Roles with multiple namespaces in K8s

Question

I have a operator which has multinamespaced controllers, I am using ClusterRole and RoleBinding as shown below:

apiVersion: rbac.authorization.k8s.io/v1
kind: ClusterRole
metadata:
  creationTimestamp: null
  name: app-role
rules:
- apiGroups:
  - ""
  resources:
  - pods
  - secrets
  - pods/exec
  verbs:
  - create
  - delete
  - get
  - list
  - watch
- apiGroups:
  - app.group.com
  resources:
  - JavaApps
  verbs:
  - create
  - delete
  - get
  - list
- apiGroups:
  - app.group.com
  resources:
  - DBApps
  verbs:
 - create
  - delete
  - get
  - list

apiVersion: rbac.authorization.k8s.io/v1
kind: RoleBinding
metadata:
  name: app-rolebinding
roleRef:
  apiGroup: rbac.authorization.k8s.io
  kind: ClusterRole
  name: app-role
subjects:
- kind: ServiceAccount
  name: default
  namespace: appns

I am using WATCH_NAMESPACE with multiple namespaces as mentioned in this link (https://sdk.operatorframework.io/docs/building-operators/golang/operator-scope/): If I change ClusterRole to Role and create it in appns then the controller kept on failing with the following error:

reflector.go:147] pkg/mod/k8s.io/[email protected]/tools/cache/reflector.go:229: Failed to watch *v1alpha1.DbApps: failed to list *v1alpha1.DbApps: DbApps.app.group.com is forbidden: User "system:serviceaccount:appns:default" cannot list resource "DbApps" in API group "app.group.com" in the namespace "appns1"

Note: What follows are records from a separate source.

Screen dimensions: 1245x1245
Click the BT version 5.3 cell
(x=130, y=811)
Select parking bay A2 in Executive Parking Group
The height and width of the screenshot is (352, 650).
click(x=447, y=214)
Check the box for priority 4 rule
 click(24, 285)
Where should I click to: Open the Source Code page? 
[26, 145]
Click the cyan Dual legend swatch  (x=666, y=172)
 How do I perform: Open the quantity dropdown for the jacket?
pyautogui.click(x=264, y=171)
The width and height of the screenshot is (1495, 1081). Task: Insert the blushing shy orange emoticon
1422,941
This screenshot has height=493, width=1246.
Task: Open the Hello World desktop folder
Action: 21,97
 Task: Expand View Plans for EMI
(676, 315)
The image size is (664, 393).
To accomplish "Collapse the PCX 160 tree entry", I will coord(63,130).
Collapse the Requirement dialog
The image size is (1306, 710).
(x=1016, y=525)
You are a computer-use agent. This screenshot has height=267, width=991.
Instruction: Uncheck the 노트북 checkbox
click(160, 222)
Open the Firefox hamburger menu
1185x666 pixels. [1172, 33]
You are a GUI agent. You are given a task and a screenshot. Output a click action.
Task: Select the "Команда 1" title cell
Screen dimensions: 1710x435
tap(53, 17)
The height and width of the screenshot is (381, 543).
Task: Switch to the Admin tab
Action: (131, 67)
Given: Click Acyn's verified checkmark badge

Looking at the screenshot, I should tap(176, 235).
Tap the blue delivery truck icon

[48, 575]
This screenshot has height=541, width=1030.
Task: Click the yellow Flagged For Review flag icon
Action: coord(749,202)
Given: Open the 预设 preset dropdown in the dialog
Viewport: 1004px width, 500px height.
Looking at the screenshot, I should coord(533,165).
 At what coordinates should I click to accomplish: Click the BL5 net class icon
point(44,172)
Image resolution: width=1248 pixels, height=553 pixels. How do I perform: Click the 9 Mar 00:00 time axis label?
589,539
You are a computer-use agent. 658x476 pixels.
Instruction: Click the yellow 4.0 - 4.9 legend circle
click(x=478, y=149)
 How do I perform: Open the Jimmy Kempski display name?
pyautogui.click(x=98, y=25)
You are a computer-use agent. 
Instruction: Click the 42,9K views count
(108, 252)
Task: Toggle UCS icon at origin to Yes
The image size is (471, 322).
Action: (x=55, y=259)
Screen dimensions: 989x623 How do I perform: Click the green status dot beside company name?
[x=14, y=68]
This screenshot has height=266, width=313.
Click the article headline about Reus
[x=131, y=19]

I tired setting up extra binding but it did not work:

   apiVersion: rbac.authorization.k8s.io/v1
    kind: RoleBinding
    metadata:
      name: app-rolebinding1
    roleRef:
      apiGroup: rbac.authorization.k8s.io
      kind: ClusterRole
      name: app-role
    subjects:
    - kind: ServiceAccount
      name: default
      namespace: appns1

Is it possible to use Role with Multinamespace controllers?

Answer 1

The plain and somewhat misleading answer is no, you cannot. You bind roles either to a namespace or to a cluster - per RoleBinding. However, you can bind a ClusterRole to multiple namespaces with multiple role bindings. We will look into that later, but first a word of caution.

For the use case scenario of an operator, especially one with so far reaching permissions, I'd go with namespaced permissions. Read your ClusterRole carefully: This permission set allows reading and manipulation of all secrets in your cluster - which should be treated as your Crown Jewels. Yes, Kubernetes makes handling secrets look easy as a cluster "root", but cluster wide access to all secrets is something would fail one of the basic principles of cyber security:

Access to confidential information is to be granted strictly on a 'need to know' basis.

That being said, what you can do is to apply a ClusterRole to a namespace. If you do that, a ClusterRole is basically just a template for the permissions you want to grant to several namespaces. You would define a ClusterRole like this:

apiVersion: rbac.authorization.k8s.io/v1
kind: ClusterRole
metadata:
  # "namespace" omitted since ClusterRoles are not namespaced
  name: secret-reader
rules:
- apiGroups: [""]
  #
  # at the HTTP level, the name of the resource for accessing Secret
  # objects is "secrets"
  resources: ["secrets"]
  verbs: ["get", "watch", "list"]

Now, if you did a ClusterRoleBinding, the according roles could read secrets in all namespaces.

However, you can bind the ClusterRole to specific namespaces:

apiVersion: rbac.authorization.k8s.io/v1
# This role binding allows "dave" to read secrets in the "development" namespace.
kind: RoleBinding
metadata:
  name: read-secrets
  #
  # The namespace of the RoleBinding determines where the permissions are granted.
  # This only grants permissions within the "development" namespace.
  namespace: development
subjects:
- kind: User
  name: dave # Name is case sensitive
  apiGroup: rbac.authorization.k8s.io
roleRef:
  kind: ClusterRole
  name: secret-reader
  apiGroup: rbac.authorization.k8s.io

Note metadata.namespace. Now, this would allow dave to read secrets in the namespace development. You would need to repeat this for all namespaces dave is supposed to access.

Answer 2

@Markus, thanks for the detailed reply and conforming with multi-namespace controller we need clusterrole.

Since we are dealing with service accounts and not with users, I tested with following changes and it worked for me:

apiVersion: rbac.authorization.k8s.io/v1
    kind: RoleBinding
    metadata:
      name: app-rolebinding1
      namespace: appns1
    roleRef:
      apiGroup: rbac.authorization.k8s.io
      kind: ClusterRole
      name: app-role
    subjects:
    - kind: ServiceAccount
      name: default
      namespace: appns

appns is the place where my controllers are running.